◆ **About this exercise**:
Reproduce only the top of the records, down to and including the line containing "This screenshot has width=1568, height=740.".

Saved entries:
────────

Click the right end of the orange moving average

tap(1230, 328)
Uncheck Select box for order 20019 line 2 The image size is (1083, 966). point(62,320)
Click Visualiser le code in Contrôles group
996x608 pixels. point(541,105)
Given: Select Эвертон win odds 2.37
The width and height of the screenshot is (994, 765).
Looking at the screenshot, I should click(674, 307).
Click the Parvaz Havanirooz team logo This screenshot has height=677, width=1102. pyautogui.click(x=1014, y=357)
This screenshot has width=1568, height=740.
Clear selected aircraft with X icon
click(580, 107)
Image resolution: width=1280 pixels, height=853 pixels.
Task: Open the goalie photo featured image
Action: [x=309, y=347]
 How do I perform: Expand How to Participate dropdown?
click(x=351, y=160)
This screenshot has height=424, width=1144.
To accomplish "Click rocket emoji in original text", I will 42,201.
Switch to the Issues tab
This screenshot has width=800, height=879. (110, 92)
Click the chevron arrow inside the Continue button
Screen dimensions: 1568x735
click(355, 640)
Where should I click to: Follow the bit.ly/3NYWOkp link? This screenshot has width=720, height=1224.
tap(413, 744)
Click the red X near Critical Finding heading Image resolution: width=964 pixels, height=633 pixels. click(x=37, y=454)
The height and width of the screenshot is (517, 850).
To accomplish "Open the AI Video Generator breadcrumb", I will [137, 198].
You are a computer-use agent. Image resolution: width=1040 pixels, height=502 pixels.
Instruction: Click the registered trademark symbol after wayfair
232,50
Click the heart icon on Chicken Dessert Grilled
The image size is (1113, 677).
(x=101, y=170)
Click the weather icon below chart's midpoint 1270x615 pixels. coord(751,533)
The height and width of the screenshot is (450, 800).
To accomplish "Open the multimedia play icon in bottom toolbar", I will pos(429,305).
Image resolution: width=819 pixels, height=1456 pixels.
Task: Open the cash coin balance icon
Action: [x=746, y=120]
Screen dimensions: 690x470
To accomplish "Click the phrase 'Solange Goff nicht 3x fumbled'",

────────

◆ **Response for this exercise**:
Click the right end of the orange moving average

tap(1230, 328)
Uncheck Select box for order 20019 line 2 The image size is (1083, 966). point(62,320)
Click Visualiser le code in Contrôles group
996x608 pixels. point(541,105)
Given: Select Эвертон win odds 2.37
The width and height of the screenshot is (994, 765).
Looking at the screenshot, I should click(674, 307).
Click the Parvaz Havanirooz team logo This screenshot has height=677, width=1102. pyautogui.click(x=1014, y=357)
This screenshot has width=1568, height=740.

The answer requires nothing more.